In the context of the history of Maharashtra, "Desh" is an abbreviation for "Maharashtra-desh", that historical region of the west-central Deccan Plateau that is called the Division of Pune. Marathwada came to be called separately because it had been conquered by the Nizam of Hyderabad as part of the former Princely state of Hyderabad.

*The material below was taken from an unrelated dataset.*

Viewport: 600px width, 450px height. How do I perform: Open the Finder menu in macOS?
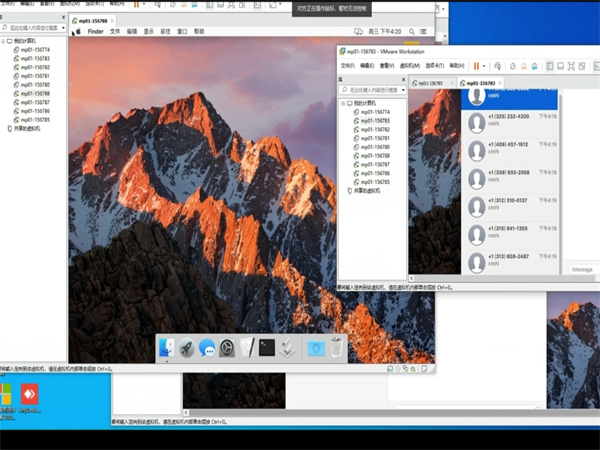click(x=96, y=31)
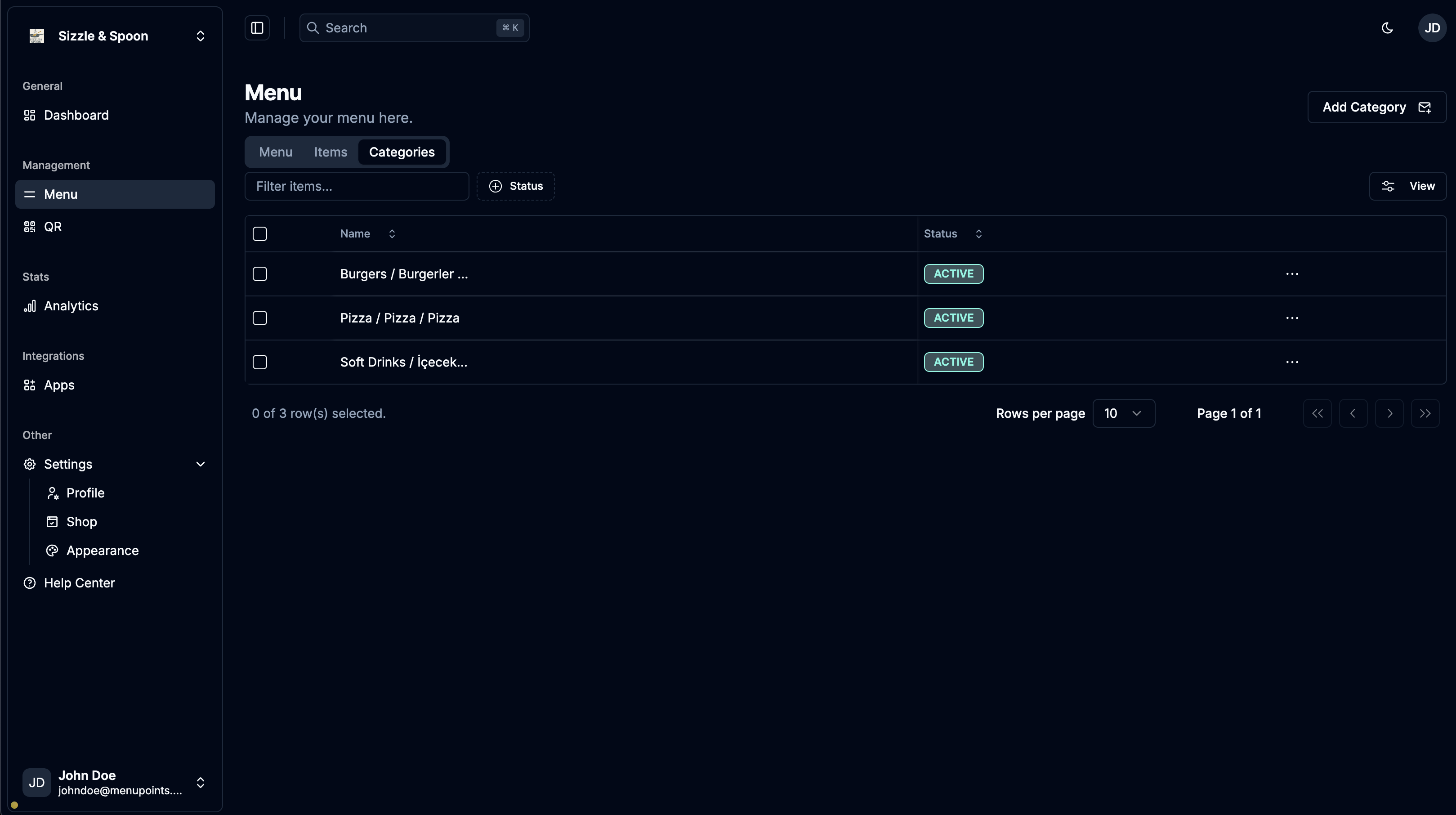The width and height of the screenshot is (1456, 815).
Task: Click the Filter items input field
Action: (x=357, y=187)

The Desh region was the birthplace and core of the Maratha Empire, founded by Chhatrapati Shivaji Maharaj in the 17th century, and is home to a number of cities, like Satara and Pune, associated with the Maratha Empire history. The region came under British rule in 1818, at the conclusion of the Third Anglo-Maratha War. Most of the region was ruled directly by the British as part of the Bombay Presidency, but several princely states, including Satara, Sangli, and Kolhapur, remained under Maratha rulers in subsidiary alliance with the British. Satara was annexed by the British in 1848. After Indian Independence in 1947, Bombay Presidency became the Indian state of Bombay. Bombay state was divided into the states of Maharashtra, Karnataka, and Gujarat in 1960.

Politics
Politics in Paschim Maharashtra is linked with the cooperative movement. Most of the sugar cooperative factories in western Maharashtra work as power centers and play a major role in politics. Sangli District has a major political climate in the region.